PROBLEM TO SOLVE. Nothing in the data may change. Copy all of it exactly.
-- INPUT DATA follows --
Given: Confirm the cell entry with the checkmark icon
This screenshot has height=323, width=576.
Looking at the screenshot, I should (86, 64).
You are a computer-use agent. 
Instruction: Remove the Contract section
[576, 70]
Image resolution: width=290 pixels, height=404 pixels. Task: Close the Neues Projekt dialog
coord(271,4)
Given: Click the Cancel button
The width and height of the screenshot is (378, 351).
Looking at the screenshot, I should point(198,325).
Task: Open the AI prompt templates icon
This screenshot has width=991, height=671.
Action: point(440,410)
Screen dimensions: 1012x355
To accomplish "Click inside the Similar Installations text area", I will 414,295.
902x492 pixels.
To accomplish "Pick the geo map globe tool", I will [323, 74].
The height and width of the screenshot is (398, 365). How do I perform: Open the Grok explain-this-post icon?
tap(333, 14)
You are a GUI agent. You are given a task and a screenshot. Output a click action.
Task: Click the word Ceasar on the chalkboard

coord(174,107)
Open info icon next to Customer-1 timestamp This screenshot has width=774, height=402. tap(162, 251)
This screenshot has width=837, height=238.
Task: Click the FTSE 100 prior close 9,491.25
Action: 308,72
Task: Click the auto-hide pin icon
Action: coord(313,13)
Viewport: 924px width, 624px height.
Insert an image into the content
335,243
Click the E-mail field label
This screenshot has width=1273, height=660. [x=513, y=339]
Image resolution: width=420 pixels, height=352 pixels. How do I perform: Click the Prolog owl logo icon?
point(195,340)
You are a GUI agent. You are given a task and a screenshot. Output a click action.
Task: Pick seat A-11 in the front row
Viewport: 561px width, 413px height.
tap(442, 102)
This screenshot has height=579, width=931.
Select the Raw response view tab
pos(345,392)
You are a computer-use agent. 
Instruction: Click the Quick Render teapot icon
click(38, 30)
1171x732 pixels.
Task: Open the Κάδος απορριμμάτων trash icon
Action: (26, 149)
-- INPUT DATA concluded --
FINAL ANSWER.
Given: Confirm the cell entry with the checkmark icon
This screenshot has height=323, width=576.
Looking at the screenshot, I should (86, 64).
You are a computer-use agent. 
Instruction: Remove the Contract section
[576, 70]
Image resolution: width=290 pixels, height=404 pixels. Task: Close the Neues Projekt dialog
coord(271,4)
Given: Click the Cancel button
The width and height of the screenshot is (378, 351).
Looking at the screenshot, I should point(198,325).
Task: Open the AI prompt templates icon
This screenshot has width=991, height=671.
Action: point(440,410)
Screen dimensions: 1012x355
To accomplish "Click inside the Similar Installations text area", I will 414,295.
902x492 pixels.
To accomplish "Pick the geo map globe tool", I will [323, 74].
The height and width of the screenshot is (398, 365). How do I perform: Open the Grok explain-this-post icon?
tap(333, 14)
You are a GUI agent. You are given a task and a screenshot. Output a click action.
Task: Click the word Ceasar on the chalkboard

coord(174,107)
Open info icon next to Customer-1 timestamp This screenshot has width=774, height=402. tap(162, 251)
This screenshot has width=837, height=238.
Task: Click the FTSE 100 prior close 9,491.25
Action: 308,72
Task: Click the auto-hide pin icon
Action: coord(313,13)
Viewport: 924px width, 624px height.
Insert an image into the content
335,243
Click the E-mail field label
This screenshot has width=1273, height=660. [x=513, y=339]
Image resolution: width=420 pixels, height=352 pixels. How do I perform: Click the Prolog owl logo icon?
point(195,340)
You are a GUI agent. You are given a task and a screenshot. Output a click action.
Task: Pick seat A-11 in the front row
Viewport: 561px width, 413px height.
tap(442, 102)
This screenshot has height=579, width=931.
Select the Raw response view tab
pos(345,392)
You are a computer-use agent. 
Instruction: Click the Quick Render teapot icon
click(38, 30)
1171x732 pixels.
Task: Open the Κάδος απορριμμάτων trash icon
Action: (26, 149)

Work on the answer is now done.